Giusepèn snocciola esempi di ridicolaggini che implicano il modo di ragionare del "popolino" che sparla, invece di dialogare e che cerca "ul peu in du oeu" (il pelo nell'uovo), quando il "pelo" non c'è e non dovrebbe mai esserci. Il "tiassi su da dossu" è per gli impostori, per chi elemosina pietà laddove non è necessaria, tutto per farsi compatire e ricavare da questo "compatimento" un banale modo di vivere "teme chi fàn i zechi sul peu di besti, candu i sudàn" (come fanno le zecche sul vello degli animali quando sudano) - sanguisughe che, all'atto pratico valgono nulla, ma tentano di mettersi in mostra, senza avere le credenziali.

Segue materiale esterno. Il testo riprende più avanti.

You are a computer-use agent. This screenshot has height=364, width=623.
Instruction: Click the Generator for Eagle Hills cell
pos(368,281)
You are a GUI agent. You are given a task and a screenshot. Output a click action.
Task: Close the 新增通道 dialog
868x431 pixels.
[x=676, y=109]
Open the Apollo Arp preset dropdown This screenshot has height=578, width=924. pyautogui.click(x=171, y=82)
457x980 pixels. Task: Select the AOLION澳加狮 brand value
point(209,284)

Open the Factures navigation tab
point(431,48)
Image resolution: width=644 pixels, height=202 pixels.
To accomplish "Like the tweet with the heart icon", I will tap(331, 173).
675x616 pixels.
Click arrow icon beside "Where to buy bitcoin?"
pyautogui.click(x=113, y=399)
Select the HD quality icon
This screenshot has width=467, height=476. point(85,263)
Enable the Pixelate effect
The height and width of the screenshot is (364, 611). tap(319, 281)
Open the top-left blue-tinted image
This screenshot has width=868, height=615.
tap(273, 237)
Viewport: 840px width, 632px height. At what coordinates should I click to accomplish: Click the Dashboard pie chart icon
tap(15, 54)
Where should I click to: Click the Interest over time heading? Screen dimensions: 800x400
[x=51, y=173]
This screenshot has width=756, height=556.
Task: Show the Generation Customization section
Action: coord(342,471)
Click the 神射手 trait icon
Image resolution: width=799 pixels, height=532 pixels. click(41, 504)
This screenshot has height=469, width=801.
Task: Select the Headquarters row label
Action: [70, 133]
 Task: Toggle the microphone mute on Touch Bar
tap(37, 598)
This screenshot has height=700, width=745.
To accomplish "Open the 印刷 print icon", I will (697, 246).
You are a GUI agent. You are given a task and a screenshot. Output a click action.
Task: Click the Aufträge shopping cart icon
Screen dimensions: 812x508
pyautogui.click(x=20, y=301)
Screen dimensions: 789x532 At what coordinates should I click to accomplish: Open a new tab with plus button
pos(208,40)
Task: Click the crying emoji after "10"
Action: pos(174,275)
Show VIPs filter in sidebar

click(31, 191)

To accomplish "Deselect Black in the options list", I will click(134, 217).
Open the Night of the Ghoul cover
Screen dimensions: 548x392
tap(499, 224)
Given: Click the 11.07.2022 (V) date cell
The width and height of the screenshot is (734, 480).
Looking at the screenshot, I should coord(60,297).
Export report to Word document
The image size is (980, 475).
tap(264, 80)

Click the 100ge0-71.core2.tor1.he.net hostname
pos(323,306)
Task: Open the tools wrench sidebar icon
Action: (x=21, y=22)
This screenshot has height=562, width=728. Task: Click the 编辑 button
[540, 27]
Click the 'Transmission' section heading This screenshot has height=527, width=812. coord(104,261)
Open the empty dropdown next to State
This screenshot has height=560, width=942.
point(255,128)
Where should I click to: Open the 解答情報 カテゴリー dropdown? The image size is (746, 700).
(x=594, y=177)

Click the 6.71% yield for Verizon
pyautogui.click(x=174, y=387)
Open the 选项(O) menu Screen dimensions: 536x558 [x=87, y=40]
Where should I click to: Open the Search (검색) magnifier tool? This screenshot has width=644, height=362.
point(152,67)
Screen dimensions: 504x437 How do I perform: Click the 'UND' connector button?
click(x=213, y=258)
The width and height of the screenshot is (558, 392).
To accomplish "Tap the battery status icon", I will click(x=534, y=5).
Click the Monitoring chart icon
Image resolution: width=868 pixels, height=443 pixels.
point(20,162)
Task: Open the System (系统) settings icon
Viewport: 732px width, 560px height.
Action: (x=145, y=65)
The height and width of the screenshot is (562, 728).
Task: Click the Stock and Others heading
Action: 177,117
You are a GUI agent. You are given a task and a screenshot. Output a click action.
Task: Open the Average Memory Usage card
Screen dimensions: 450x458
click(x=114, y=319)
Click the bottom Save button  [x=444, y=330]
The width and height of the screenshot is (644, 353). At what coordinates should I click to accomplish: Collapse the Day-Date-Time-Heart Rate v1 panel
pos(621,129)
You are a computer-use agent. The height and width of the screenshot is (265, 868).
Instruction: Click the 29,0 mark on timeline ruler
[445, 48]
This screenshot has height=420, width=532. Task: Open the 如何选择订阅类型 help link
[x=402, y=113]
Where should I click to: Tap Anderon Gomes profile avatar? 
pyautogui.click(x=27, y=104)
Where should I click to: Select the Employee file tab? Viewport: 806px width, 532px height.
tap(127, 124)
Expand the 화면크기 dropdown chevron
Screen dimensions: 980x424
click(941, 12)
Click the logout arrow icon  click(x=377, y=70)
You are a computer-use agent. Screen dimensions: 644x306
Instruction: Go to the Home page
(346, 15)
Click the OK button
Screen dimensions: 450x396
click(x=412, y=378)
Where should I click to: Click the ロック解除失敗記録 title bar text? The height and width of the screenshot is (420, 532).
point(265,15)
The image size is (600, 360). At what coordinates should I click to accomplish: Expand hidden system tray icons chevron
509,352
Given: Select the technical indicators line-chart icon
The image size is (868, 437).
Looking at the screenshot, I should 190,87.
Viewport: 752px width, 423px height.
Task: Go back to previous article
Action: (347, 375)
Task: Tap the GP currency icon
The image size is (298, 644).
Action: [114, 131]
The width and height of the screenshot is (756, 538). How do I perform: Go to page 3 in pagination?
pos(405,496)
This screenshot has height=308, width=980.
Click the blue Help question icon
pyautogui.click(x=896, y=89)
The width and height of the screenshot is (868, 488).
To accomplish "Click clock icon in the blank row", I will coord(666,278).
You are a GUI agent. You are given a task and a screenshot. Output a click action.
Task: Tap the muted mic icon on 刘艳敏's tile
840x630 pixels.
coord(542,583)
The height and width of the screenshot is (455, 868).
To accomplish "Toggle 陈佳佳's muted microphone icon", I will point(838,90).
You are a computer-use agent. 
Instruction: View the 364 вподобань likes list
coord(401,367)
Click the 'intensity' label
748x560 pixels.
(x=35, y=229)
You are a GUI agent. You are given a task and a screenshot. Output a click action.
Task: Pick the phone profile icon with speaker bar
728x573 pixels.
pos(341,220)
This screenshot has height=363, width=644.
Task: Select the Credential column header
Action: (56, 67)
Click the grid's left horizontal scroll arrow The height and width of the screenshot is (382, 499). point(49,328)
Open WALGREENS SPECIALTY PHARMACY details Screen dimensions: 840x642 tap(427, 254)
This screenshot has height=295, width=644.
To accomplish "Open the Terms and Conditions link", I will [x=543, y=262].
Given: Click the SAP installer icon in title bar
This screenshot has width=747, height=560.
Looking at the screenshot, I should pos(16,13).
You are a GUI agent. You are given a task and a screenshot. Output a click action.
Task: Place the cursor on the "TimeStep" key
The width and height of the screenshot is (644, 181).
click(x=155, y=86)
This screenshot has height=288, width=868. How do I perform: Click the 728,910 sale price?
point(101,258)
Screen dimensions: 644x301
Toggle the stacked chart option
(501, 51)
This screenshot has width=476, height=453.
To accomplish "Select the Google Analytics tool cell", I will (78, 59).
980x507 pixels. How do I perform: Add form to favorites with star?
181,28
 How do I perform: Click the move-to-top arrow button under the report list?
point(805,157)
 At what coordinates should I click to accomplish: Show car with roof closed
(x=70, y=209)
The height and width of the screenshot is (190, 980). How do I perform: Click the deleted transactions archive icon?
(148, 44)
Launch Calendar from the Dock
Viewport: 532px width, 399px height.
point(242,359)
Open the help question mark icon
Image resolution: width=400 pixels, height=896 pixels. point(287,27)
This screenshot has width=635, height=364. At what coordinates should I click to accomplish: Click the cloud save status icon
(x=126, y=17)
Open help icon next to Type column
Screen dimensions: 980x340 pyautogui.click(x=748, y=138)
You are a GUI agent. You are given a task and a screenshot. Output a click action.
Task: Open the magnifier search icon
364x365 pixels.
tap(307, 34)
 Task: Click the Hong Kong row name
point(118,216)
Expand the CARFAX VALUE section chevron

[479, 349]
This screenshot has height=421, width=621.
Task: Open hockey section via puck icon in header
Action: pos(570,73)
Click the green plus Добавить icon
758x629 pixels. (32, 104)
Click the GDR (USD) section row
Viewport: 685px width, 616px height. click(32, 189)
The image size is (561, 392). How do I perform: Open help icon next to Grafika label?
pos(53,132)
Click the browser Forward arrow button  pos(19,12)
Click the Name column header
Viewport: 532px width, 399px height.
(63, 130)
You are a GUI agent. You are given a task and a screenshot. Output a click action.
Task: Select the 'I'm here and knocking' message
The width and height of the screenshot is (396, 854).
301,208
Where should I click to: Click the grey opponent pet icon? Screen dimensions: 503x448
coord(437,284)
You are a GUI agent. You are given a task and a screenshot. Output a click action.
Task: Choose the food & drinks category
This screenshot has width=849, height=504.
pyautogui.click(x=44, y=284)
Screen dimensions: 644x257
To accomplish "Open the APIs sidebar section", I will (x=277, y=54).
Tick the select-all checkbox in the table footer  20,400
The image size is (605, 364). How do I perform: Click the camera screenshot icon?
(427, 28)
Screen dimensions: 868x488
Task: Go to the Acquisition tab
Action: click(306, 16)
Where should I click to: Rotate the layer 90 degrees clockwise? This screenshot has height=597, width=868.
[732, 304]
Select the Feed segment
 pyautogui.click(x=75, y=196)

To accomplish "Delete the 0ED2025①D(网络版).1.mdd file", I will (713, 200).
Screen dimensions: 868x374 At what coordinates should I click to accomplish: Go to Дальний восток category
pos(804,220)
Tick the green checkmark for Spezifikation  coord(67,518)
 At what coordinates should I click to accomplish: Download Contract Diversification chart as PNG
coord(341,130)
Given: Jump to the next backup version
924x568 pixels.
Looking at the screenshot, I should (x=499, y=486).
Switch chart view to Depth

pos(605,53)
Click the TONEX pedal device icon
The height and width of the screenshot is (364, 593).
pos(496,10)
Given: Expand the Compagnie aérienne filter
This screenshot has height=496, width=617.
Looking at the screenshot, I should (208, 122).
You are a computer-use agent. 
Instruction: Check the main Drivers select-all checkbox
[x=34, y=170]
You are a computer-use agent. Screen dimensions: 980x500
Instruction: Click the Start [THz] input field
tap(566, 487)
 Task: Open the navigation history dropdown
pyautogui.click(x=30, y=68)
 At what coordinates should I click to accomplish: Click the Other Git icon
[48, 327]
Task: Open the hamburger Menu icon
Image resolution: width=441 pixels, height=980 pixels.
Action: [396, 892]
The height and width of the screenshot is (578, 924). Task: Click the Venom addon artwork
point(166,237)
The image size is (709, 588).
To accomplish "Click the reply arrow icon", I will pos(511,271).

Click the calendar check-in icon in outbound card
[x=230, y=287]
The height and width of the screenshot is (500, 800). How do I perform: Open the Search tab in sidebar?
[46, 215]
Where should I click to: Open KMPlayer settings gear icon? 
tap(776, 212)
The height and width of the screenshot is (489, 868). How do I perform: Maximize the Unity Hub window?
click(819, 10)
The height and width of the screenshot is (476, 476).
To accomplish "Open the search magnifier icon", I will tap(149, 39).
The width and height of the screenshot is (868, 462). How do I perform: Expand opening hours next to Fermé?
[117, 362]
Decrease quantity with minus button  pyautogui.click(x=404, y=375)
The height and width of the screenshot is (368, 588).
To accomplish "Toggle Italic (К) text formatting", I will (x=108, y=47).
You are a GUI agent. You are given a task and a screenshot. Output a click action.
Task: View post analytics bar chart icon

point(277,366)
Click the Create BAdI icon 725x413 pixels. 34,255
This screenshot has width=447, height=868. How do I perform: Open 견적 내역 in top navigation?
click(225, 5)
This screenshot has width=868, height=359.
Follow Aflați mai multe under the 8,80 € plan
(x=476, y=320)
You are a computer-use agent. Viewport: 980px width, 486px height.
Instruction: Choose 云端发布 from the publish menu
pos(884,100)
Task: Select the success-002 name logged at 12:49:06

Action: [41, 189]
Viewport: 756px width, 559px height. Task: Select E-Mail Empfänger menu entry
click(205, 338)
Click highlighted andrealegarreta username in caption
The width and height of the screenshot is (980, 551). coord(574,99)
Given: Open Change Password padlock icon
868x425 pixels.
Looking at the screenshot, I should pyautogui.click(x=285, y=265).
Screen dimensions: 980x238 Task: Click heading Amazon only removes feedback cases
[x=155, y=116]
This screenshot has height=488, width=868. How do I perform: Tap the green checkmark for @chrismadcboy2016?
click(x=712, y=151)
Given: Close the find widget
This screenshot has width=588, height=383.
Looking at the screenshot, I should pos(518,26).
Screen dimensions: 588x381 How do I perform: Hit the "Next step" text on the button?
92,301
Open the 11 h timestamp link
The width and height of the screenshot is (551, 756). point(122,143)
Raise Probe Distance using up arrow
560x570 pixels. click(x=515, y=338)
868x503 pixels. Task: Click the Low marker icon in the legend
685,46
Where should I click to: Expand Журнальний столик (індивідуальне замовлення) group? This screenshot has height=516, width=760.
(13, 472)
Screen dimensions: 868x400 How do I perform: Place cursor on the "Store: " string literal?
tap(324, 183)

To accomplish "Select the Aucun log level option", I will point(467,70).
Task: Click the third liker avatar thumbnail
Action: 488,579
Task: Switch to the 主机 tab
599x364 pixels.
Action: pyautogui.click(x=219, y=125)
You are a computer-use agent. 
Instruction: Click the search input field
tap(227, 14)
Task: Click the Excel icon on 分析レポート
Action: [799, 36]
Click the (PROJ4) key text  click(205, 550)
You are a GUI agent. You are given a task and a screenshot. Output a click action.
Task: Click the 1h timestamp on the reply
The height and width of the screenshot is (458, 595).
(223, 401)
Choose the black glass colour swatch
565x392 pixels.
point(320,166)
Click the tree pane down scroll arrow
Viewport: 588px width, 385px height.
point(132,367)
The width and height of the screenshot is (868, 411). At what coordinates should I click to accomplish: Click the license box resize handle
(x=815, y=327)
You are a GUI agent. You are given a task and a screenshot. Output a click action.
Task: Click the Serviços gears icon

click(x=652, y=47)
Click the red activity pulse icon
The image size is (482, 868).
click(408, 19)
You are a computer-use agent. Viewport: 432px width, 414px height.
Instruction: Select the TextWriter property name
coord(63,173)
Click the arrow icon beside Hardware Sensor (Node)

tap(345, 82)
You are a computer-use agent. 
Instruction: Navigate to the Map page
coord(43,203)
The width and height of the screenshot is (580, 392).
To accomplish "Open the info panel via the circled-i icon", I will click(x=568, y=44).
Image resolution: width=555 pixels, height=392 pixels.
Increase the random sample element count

Come fa chi gioca a poker che con abilità o con scarsa dimestichezza, cerca di bluffare e indurre gli avversari a credergli e... perdere la partita.
Nella casistica dei "sta su da dossu, ca te pesi" ci sono i parolai, i petulanti e i perversi: tutta gente da tenere alla larga, per un fatto semplice: al di là delle belle parole, non c'è costrutto e nemmeno verità. Giusepèn mi racconta un caso personale: "gheu 'n'amisi cal sa fea prestò dane da tuci e …al paghèa nisogn" (c'era un amico che chiedeva prestiti a chicchessia e... non restituiva) - il gioco era "sporco", ma durava poco. L'amico svicolava, quando incontrava i suoi creditori, ma ovviamente, non era così facile di concludere (evitare) qualche incontro, non certo piacevole.
Per chiudere la questione all'amico, magari di fronte a una legittima richiesta, si rispondeva semplicemente con il "tiassi su da dossu, ca te pesi" e, la condanna diventava definitiva.